How to complete this task: Only the lines from the one with "The width and" through the end of the data below belong in the answer, restated word for word, pictures excluded.

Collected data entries
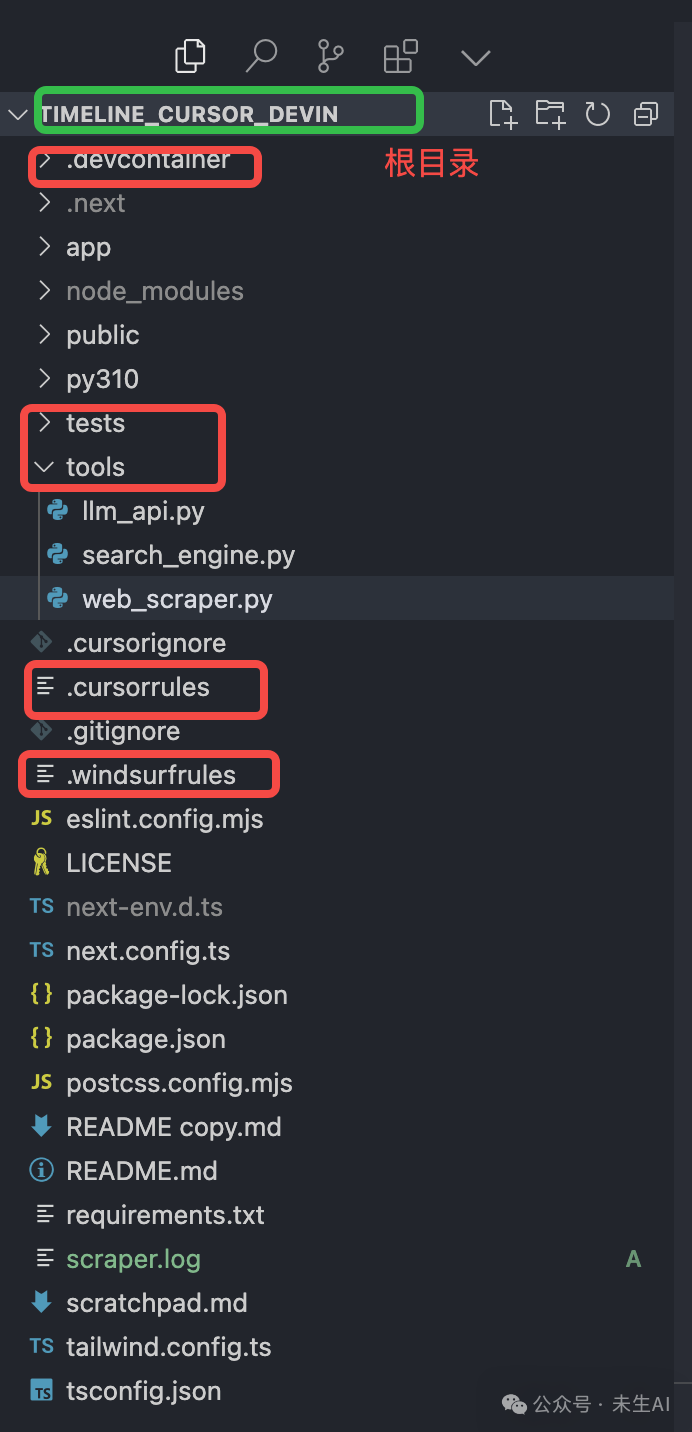692x1432 pixels.
Task: Open the Search view
Action: click(x=260, y=56)
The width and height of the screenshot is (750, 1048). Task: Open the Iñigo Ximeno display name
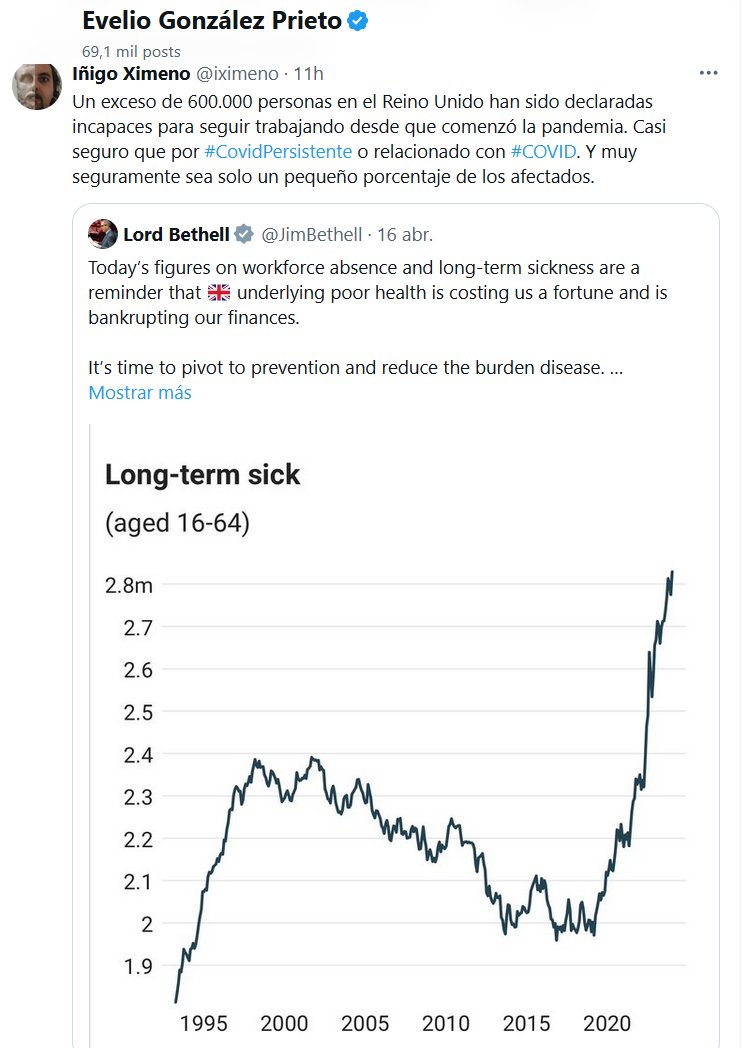tap(131, 74)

Expected output:
The width and height of the screenshot is (750, 1048). Task: Open the Iñigo Ximeno display name
tap(131, 74)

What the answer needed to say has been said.